The Queen also photobombed a pic it was on the news here a few weeks back

http://www.theage.com.au/commonweal...l-photobomb-on-hockeyroos-20140724-zwmr9.html


----------



## RuthMill (Jun 30, 2012)

Haha noway! I wonder if the grand kids egged her on!


----------



## dmgalley (Aug 19, 2012)

He is so cute


----------



## Mazzapoo (Jul 28, 2013)

Lovely! And if that's your grooming handiwork I'm giving you a right royal double thumbs up Maureen, they look stunning


----------



## Lexi&Beemer (May 5, 2013)

Marion, the first one is me grooming but mostly they grow out really forgivingly. The second was a year ago from the best groomer we had hands down.
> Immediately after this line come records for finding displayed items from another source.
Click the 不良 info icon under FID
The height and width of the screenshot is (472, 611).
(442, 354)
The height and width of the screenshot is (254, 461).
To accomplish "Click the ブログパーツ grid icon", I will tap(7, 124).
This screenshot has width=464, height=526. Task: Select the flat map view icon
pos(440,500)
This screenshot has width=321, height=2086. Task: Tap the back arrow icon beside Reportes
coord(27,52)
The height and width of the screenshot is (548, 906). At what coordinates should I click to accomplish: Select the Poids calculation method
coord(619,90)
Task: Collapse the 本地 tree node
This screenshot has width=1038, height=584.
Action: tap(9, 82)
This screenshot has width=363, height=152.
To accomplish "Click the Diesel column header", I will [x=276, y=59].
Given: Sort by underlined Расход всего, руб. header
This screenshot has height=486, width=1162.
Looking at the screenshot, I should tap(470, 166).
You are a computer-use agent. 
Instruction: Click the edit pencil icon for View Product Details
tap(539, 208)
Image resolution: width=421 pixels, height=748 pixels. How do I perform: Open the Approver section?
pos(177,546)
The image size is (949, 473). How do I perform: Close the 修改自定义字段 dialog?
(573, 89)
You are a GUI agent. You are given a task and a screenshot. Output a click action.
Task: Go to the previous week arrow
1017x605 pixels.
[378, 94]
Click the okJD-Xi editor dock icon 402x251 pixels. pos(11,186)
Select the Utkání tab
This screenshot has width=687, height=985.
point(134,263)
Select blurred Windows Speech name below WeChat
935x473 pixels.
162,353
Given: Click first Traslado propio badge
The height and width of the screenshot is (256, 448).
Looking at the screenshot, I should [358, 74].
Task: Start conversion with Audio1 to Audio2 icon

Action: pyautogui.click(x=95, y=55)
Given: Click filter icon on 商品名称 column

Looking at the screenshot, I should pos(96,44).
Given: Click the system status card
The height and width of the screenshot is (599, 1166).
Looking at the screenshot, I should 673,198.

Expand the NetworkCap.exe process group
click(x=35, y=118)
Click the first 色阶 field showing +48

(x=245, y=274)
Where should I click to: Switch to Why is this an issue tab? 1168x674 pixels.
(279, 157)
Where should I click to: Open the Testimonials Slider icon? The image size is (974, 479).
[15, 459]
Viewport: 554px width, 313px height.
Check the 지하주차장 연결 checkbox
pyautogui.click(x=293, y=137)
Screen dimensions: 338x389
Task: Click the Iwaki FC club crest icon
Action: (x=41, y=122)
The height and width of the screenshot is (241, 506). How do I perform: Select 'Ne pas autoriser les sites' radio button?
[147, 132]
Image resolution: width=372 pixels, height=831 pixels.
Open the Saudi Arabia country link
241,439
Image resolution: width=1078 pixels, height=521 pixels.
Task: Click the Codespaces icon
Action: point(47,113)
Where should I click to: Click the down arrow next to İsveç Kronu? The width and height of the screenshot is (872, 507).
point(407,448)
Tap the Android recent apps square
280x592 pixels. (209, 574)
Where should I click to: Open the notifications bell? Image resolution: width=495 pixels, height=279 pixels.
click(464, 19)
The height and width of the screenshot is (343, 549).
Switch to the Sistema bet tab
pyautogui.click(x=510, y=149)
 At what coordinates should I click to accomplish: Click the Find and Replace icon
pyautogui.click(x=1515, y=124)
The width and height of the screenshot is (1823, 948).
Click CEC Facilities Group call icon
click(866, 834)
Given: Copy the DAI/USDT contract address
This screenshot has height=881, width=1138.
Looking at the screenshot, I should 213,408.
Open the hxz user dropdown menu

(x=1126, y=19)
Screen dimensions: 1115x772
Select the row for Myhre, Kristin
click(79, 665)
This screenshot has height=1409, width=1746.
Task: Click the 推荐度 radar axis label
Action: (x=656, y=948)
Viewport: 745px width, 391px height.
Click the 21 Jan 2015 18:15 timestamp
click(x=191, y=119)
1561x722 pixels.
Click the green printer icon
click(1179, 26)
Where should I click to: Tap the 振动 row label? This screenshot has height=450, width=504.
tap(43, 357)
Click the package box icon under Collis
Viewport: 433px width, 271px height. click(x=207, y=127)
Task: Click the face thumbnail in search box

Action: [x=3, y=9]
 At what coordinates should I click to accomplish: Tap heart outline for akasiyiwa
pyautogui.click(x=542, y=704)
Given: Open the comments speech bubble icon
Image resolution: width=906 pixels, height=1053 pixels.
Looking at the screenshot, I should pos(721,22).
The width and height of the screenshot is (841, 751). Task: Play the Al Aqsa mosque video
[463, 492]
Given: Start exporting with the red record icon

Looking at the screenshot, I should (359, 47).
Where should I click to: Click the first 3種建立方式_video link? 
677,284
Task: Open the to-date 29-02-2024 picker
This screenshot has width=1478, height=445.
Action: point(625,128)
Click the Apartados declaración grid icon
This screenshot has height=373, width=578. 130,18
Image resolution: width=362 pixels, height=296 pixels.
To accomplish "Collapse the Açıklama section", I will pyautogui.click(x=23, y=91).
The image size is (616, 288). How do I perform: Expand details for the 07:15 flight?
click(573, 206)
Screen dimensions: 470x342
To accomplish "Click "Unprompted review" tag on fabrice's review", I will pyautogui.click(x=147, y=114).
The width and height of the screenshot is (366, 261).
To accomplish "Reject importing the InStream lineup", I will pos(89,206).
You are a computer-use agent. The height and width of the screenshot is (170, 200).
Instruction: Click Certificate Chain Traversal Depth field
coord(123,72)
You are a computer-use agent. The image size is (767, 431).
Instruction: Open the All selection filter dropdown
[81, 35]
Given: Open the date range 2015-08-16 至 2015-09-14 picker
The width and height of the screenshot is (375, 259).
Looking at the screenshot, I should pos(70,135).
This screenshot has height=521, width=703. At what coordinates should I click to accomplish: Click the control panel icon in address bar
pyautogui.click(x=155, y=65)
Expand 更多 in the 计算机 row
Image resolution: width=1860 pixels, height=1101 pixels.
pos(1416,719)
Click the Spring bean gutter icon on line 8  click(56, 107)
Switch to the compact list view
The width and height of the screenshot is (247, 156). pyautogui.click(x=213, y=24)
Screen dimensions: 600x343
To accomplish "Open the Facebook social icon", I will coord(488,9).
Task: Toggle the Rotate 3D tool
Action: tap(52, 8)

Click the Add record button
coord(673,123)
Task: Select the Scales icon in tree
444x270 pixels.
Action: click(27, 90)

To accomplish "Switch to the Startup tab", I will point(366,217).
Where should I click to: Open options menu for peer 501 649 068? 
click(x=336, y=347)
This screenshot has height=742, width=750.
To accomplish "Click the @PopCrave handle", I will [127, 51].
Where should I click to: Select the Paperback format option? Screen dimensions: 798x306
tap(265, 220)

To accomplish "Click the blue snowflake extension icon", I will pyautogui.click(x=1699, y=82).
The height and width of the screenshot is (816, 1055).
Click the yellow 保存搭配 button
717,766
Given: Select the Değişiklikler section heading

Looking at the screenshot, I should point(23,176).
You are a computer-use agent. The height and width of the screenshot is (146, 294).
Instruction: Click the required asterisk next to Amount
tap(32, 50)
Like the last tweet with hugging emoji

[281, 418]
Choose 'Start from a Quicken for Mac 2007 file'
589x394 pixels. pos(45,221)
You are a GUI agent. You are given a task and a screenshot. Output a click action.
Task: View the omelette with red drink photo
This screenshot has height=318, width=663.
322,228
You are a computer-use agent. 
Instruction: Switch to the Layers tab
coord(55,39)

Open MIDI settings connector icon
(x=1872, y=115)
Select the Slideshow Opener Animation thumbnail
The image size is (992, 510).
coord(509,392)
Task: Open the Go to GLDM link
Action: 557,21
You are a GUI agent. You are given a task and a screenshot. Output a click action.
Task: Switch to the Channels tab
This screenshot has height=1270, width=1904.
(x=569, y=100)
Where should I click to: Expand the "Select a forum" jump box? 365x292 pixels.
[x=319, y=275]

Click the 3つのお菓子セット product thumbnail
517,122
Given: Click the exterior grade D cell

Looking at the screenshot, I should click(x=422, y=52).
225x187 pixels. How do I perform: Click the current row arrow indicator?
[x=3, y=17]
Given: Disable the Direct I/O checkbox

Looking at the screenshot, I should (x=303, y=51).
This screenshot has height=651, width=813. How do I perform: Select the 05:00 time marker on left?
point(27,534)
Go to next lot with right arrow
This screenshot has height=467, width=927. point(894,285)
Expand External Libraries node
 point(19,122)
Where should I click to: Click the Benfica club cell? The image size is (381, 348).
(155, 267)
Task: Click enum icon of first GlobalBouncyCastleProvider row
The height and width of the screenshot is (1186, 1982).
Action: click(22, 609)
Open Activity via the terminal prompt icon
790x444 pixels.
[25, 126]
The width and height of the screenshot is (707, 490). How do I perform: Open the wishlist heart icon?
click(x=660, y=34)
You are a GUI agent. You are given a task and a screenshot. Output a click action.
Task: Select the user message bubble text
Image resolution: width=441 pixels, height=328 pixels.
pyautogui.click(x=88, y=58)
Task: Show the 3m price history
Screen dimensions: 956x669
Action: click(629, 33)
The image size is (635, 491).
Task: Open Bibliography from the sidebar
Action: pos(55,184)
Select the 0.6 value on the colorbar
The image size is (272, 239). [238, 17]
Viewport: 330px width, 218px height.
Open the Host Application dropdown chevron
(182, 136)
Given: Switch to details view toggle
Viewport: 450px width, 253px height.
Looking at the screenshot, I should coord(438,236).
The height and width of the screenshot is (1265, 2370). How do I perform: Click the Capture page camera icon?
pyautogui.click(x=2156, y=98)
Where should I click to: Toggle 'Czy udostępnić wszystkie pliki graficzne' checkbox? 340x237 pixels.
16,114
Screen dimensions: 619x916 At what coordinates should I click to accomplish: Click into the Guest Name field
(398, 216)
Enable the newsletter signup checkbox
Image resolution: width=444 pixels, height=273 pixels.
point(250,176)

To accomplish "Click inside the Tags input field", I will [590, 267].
But that was out of town and I've recently learned that she no longer is at the groomers we went to. So now I just have them do the legs, hygiene, and nails as I'm bad with that. Haven't mustered up the courage for the dremmel yet. 


Sent from my iPad using Tapatalk


----------



## jiffy (Jun 24, 2014)

omg sooo cute!!! they look so soft!!


----------



## DB1 (Jan 20, 2012)

They look cute as always, got a grinder to try on Dudley's nails as he hates them being done - worse with that than with clippers!


----------



## dmgalley (Aug 19, 2012)

Mine love to photo bomb too.


----------



## Lexi&Beemer (May 5, 2013)

dmgalley said:


> Mine love to photo bomb too.


I'm in love with Ozzy some more. That is awesome!


----------



## dmgalley (Aug 19, 2012)

Well I may send him to you cause he is aging me in leaps and bounds.


----------



## Lexi&Beemer (May 5, 2013)

dmgalley said:


> Well I may send him to you cause he is aging me in leaps and bounds.


My two would join in - actually Lexi would instigate and Beemer will bring up the rear.


----------



## RuthMill (Jun 30, 2012)

Great Donna!


----------



## Peanut (Dec 1, 2013)

They Ozzy photobomb made me laugh out loud.


----------